====== DATA PROVIDED ======

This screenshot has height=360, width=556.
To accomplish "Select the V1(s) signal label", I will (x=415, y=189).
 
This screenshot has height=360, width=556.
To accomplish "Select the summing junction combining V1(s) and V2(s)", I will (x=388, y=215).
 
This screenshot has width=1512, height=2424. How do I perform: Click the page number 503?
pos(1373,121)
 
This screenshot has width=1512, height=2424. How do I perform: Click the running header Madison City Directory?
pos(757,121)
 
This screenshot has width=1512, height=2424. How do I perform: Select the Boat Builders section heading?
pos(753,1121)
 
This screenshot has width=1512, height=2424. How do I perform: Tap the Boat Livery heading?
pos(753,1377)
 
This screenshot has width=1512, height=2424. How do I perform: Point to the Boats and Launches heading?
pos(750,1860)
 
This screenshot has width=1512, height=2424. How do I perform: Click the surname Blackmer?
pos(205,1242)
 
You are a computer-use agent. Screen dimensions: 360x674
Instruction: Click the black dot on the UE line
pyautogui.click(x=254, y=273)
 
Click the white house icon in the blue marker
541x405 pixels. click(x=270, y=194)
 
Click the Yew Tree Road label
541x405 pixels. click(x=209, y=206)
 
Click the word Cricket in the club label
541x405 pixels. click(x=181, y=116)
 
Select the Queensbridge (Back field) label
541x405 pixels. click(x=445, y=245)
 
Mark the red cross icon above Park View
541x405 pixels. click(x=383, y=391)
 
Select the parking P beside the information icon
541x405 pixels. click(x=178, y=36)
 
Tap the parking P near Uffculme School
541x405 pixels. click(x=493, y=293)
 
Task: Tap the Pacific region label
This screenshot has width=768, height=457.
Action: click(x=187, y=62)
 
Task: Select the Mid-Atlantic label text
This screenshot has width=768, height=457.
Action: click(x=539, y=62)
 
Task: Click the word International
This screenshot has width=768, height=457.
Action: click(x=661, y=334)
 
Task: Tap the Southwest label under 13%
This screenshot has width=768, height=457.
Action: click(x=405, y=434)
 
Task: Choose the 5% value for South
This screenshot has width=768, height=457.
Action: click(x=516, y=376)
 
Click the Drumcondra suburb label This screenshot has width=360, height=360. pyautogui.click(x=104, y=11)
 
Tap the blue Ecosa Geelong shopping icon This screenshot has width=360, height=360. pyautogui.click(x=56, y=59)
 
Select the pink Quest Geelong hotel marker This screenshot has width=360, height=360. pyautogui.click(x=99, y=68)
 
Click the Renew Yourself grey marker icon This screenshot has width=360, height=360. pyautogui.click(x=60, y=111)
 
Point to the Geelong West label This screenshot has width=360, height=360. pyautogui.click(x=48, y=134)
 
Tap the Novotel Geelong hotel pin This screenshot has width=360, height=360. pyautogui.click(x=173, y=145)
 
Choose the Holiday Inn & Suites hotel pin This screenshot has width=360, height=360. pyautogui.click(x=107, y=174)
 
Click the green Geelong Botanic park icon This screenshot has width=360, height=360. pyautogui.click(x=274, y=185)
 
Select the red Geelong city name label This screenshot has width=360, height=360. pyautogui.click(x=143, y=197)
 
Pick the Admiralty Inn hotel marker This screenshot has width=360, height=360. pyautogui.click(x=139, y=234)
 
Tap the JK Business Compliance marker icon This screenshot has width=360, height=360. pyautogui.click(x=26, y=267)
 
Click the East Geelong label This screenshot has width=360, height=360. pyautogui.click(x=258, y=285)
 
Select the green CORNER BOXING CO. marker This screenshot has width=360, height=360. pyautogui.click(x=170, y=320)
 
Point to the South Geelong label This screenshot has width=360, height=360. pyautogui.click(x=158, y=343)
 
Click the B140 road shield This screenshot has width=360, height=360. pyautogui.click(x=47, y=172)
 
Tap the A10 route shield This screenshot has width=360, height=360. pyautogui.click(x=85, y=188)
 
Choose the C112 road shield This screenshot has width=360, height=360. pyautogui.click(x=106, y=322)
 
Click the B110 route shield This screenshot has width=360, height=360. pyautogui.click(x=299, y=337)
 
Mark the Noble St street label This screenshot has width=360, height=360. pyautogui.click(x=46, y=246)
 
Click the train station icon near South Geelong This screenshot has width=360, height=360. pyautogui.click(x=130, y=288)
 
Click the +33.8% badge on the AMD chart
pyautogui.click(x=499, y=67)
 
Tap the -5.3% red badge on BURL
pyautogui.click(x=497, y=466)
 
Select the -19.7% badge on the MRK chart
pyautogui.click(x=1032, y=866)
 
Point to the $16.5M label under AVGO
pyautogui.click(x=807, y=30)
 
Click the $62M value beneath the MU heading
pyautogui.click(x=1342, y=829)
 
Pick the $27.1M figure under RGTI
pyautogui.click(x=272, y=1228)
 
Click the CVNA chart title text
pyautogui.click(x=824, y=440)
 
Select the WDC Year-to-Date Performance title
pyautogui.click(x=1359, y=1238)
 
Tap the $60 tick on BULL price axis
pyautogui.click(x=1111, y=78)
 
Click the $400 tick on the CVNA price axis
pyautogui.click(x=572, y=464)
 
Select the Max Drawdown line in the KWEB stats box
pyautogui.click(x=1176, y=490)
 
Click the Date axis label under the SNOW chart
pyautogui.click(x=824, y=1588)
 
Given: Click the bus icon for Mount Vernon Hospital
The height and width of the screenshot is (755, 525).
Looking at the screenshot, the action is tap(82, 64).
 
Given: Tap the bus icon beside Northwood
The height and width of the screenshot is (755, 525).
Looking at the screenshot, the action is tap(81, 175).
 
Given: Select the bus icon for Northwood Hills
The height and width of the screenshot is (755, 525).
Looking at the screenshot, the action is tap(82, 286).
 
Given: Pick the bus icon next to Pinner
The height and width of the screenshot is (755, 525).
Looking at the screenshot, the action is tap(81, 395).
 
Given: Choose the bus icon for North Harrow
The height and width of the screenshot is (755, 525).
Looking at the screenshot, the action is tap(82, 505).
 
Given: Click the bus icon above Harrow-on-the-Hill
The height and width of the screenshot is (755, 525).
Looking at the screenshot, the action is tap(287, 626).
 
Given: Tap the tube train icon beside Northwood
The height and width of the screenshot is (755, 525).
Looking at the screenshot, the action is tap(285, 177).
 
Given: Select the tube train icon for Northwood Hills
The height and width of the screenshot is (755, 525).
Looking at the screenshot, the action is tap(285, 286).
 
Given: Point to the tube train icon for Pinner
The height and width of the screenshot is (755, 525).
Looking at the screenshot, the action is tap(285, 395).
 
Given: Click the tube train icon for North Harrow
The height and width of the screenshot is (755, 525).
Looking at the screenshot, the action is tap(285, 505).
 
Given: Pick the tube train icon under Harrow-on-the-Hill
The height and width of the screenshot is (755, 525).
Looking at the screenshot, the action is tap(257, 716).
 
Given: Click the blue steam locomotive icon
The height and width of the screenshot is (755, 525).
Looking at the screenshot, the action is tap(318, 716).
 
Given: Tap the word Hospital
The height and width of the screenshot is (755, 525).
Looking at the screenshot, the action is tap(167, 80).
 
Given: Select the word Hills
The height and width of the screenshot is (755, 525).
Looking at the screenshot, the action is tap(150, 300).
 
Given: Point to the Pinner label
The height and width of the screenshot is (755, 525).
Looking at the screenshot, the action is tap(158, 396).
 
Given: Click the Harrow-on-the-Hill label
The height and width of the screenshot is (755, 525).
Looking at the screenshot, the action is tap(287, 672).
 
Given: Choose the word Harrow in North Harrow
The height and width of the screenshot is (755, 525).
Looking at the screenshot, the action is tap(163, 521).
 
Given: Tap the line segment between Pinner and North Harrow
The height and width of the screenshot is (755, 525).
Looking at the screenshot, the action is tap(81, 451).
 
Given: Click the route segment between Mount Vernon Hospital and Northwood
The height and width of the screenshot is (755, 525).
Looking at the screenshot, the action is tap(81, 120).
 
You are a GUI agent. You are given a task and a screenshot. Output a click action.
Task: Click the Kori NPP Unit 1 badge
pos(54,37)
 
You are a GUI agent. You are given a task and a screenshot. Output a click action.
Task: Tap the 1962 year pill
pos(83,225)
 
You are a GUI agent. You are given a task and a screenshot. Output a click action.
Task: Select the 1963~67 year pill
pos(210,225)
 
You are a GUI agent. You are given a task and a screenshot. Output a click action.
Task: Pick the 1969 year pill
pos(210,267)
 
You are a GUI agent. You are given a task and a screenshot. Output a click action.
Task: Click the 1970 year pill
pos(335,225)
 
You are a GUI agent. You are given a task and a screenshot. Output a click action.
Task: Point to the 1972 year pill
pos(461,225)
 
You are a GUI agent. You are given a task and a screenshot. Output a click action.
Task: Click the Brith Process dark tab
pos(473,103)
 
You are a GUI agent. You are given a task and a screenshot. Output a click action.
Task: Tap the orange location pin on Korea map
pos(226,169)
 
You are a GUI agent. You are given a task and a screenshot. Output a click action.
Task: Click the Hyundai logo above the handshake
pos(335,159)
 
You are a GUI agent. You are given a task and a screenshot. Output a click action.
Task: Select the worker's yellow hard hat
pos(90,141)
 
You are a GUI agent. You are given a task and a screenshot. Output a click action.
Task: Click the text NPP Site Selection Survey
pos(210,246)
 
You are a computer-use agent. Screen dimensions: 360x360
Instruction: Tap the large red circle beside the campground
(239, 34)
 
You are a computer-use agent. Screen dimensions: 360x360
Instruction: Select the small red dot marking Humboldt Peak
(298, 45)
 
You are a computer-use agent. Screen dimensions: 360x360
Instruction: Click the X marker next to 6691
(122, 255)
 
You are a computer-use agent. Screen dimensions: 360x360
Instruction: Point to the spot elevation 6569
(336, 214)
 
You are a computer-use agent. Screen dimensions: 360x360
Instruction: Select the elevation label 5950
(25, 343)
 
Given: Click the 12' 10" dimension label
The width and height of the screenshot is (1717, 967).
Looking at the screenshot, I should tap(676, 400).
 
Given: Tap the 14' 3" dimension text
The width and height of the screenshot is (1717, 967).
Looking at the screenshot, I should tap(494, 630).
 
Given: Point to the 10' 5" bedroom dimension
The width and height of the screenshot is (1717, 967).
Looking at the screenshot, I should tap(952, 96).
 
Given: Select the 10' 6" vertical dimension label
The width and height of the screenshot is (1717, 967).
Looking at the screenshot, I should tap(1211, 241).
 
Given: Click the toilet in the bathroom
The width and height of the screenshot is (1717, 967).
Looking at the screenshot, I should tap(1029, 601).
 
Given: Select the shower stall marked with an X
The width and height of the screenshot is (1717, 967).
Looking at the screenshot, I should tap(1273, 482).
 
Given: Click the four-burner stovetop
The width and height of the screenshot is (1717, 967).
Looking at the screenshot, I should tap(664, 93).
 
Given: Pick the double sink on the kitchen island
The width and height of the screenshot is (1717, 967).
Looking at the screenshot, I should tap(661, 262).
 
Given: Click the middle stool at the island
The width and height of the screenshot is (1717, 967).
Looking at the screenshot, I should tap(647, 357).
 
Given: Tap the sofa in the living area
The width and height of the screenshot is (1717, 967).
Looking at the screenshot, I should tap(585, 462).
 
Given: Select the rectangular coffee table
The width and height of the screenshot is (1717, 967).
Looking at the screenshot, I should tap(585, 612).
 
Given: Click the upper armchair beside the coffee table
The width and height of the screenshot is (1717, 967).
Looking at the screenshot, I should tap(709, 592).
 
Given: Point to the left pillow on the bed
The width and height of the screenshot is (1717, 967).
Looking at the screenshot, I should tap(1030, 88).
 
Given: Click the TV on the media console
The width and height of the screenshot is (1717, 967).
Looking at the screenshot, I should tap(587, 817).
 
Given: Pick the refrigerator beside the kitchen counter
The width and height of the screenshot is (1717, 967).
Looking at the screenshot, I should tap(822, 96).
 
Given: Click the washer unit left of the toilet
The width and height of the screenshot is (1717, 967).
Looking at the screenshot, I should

======

Rewrite the records from the line containing "Click the Drumcondra" through the line containing "Choose the Holiday", keeping every line whole, with each answer coordinate multiplied by 1.05 and rounded to the nearest whole number, halves rounding up. Output only those lines.

> FINAL RESULT:
Click the Drumcondra suburb label This screenshot has width=360, height=360. pyautogui.click(x=109, y=12)
 
Tap the blue Ecosa Geelong shopping icon This screenshot has width=360, height=360. pyautogui.click(x=59, y=62)
 
Select the pink Quest Geelong hotel marker This screenshot has width=360, height=360. pyautogui.click(x=104, y=71)
 
Click the Renew Yourself grey marker icon This screenshot has width=360, height=360. pyautogui.click(x=63, y=117)
 
Point to the Geelong West label This screenshot has width=360, height=360. pyautogui.click(x=50, y=141)
 
Tap the Novotel Geelong hotel pin This screenshot has width=360, height=360. pyautogui.click(x=182, y=152)
 
Choose the Holiday Inn & Suites hotel pin This screenshot has width=360, height=360. pyautogui.click(x=112, y=183)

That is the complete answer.